Data provided:
== == ==

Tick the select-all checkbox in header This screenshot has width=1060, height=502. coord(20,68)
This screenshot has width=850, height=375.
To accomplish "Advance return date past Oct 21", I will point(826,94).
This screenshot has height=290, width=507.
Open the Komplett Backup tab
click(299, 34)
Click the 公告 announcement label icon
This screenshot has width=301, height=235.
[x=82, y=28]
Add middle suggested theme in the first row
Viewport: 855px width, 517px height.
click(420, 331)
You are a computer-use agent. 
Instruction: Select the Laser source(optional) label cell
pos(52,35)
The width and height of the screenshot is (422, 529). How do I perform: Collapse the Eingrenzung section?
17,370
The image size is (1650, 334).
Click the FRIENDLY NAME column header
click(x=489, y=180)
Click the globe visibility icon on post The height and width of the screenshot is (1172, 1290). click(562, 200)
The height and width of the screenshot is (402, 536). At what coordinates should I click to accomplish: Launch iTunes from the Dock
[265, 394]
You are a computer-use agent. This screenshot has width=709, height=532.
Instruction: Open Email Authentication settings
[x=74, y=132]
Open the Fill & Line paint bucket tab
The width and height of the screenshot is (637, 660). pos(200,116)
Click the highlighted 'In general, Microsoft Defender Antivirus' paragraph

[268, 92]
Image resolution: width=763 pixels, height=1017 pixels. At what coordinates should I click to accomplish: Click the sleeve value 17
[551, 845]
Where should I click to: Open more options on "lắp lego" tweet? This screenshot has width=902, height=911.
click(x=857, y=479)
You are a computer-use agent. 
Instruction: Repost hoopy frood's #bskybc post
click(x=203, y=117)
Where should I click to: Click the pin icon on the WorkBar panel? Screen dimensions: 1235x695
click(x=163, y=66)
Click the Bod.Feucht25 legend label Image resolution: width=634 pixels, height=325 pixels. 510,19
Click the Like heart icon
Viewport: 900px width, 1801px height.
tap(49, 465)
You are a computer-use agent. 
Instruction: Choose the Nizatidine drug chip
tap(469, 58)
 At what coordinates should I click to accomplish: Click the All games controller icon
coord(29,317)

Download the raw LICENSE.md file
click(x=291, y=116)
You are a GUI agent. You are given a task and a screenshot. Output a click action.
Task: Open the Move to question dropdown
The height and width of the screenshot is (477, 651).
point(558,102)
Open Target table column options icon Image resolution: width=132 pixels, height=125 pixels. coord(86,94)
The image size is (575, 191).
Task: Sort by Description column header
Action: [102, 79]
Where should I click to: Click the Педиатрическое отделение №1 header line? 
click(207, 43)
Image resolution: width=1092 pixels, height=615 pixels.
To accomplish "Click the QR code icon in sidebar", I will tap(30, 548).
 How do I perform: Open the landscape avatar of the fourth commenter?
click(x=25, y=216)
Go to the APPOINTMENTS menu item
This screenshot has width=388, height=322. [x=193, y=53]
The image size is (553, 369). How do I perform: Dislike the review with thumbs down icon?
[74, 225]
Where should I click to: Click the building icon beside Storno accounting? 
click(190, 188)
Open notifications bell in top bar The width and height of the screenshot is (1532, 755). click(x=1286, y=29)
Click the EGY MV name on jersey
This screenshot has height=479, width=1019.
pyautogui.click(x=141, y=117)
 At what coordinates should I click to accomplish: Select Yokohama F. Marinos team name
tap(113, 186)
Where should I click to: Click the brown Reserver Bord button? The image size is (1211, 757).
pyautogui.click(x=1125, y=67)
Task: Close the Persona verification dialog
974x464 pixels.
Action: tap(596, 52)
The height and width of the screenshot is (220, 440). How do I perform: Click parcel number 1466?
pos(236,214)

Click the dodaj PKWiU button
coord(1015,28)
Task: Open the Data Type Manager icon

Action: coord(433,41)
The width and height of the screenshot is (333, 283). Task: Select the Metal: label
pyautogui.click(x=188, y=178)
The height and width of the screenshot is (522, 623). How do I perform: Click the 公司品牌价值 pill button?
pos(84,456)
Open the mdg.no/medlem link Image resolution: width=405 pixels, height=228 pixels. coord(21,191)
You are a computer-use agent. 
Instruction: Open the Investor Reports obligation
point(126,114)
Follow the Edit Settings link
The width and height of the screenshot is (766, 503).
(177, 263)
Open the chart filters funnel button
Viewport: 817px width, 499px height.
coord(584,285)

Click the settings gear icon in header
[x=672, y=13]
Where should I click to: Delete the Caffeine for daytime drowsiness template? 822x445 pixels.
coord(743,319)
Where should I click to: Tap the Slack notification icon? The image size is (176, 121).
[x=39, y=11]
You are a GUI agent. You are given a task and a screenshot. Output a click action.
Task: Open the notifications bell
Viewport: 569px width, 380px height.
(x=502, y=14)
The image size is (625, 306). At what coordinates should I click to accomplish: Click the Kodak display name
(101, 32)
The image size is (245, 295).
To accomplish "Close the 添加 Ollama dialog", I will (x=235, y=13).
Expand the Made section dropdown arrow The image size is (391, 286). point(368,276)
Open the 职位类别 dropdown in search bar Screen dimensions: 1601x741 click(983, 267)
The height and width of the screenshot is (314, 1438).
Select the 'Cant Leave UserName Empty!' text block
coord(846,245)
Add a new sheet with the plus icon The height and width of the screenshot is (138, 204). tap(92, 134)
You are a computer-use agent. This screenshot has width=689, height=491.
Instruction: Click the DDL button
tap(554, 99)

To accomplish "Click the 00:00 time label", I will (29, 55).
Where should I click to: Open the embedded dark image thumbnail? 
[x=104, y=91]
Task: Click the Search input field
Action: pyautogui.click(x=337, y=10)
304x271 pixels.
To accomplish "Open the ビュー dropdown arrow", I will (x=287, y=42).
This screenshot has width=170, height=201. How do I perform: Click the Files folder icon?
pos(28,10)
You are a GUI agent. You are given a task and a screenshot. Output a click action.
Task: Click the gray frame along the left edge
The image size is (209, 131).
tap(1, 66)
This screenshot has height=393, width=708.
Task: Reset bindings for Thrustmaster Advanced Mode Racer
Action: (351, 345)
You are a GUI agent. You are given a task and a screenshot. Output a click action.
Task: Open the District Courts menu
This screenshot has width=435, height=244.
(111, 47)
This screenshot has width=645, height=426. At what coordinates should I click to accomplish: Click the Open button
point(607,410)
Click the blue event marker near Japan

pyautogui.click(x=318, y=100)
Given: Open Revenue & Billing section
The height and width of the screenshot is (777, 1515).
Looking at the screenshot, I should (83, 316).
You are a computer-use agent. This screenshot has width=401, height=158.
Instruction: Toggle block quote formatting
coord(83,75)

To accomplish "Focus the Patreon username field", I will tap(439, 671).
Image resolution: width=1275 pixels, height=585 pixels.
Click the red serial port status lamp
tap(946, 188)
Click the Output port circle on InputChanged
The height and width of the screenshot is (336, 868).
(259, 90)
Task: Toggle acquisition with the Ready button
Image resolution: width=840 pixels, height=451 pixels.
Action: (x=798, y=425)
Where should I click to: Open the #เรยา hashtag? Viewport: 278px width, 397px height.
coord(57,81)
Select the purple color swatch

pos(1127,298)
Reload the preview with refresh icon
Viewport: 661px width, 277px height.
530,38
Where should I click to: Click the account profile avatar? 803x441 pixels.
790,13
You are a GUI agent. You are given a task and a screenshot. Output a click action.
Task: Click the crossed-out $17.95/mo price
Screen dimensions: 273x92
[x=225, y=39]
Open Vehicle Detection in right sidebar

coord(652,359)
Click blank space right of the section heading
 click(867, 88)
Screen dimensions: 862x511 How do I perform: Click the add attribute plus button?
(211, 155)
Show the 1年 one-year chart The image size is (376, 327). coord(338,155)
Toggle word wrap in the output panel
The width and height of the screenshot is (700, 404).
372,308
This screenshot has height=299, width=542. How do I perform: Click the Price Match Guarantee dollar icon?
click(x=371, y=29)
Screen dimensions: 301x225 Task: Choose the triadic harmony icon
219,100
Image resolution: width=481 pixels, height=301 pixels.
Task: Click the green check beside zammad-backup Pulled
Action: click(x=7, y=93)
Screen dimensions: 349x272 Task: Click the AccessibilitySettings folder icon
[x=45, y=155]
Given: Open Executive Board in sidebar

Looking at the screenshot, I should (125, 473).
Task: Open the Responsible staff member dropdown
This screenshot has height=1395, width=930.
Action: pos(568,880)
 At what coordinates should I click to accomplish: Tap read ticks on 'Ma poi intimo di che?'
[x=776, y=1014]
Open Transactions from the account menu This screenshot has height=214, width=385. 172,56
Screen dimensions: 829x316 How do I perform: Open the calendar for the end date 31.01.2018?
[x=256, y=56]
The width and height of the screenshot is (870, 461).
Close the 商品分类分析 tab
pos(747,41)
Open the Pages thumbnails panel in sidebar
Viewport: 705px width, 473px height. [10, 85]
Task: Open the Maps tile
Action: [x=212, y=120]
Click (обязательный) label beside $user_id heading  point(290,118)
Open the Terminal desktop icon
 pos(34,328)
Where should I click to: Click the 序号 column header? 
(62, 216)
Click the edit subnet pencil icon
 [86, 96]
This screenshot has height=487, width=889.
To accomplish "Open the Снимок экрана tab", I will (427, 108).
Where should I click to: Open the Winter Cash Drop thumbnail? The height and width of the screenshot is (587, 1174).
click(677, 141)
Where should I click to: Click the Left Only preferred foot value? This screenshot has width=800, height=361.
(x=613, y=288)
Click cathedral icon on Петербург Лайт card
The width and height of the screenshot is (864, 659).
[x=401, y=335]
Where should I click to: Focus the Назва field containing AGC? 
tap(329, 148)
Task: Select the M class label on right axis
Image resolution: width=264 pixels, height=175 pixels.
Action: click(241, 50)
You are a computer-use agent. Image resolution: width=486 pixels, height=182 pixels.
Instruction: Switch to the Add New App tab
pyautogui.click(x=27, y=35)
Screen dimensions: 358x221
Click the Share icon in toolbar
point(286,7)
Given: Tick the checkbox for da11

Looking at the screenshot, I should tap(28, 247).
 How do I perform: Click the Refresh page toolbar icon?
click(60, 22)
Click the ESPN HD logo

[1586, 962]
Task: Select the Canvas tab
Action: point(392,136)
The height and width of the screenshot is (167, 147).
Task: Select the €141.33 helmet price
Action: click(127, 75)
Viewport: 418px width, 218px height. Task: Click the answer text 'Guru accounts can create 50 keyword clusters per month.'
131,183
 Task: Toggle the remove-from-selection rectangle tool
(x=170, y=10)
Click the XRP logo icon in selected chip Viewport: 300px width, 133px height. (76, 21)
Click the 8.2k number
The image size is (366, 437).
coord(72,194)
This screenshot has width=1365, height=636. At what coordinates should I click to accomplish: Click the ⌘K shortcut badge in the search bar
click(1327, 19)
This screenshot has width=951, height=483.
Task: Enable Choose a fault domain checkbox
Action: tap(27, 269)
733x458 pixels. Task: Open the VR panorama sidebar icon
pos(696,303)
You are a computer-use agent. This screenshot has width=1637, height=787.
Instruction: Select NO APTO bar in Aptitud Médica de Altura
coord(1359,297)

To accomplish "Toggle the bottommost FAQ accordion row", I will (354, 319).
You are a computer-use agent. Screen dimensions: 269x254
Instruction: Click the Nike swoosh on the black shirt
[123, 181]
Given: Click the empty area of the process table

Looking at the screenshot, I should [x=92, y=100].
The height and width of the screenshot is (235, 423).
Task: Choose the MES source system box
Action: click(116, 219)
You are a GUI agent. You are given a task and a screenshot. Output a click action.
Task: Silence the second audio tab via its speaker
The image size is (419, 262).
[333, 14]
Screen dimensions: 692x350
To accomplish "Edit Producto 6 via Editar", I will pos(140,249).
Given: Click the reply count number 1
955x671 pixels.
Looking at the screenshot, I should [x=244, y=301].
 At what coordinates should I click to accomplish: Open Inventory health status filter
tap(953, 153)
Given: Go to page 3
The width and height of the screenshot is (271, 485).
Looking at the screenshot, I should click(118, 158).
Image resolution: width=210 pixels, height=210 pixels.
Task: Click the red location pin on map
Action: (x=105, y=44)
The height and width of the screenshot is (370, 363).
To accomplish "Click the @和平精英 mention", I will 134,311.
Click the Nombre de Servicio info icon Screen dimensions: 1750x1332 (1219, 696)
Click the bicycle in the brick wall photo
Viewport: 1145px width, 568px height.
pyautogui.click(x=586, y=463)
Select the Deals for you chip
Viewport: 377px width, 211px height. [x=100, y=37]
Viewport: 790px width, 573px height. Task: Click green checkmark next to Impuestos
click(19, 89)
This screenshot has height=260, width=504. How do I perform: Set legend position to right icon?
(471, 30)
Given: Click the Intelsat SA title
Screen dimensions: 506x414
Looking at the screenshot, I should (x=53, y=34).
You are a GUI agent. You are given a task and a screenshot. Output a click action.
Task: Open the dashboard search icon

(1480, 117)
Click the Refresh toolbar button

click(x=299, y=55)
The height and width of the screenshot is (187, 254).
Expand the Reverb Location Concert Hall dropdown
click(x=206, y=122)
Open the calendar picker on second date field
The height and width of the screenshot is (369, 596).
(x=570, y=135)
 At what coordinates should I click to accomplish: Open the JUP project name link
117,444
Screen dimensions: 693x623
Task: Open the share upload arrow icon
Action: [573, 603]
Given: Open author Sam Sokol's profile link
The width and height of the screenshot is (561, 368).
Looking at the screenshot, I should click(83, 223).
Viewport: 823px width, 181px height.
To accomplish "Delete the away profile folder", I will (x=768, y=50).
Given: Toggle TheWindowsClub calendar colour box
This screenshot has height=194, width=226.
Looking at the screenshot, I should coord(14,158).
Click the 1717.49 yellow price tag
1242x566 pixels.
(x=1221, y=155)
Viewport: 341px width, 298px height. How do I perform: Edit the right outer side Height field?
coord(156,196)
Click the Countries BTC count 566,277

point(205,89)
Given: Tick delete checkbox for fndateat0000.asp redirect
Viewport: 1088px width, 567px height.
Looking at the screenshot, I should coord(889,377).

== == ==

What you need to do: Where the line holding "Where should I click to: Click the Left" appears in the listing above, start reproducing exactly, and end with the line holding "You are a computer-use agent. Image".

Exercise solution:
Where should I click to: Click the Left Only preferred foot value? This screenshot has width=800, height=361.
(x=613, y=288)
Click cathedral icon on Петербург Лайт card
The width and height of the screenshot is (864, 659).
[x=401, y=335]
Where should I click to: Focus the Назва field containing AGC? 
tap(329, 148)
Task: Select the M class label on right axis
Image resolution: width=264 pixels, height=175 pixels.
Action: click(241, 50)
You are a computer-use agent. Image resolution: width=486 pixels, height=182 pixels.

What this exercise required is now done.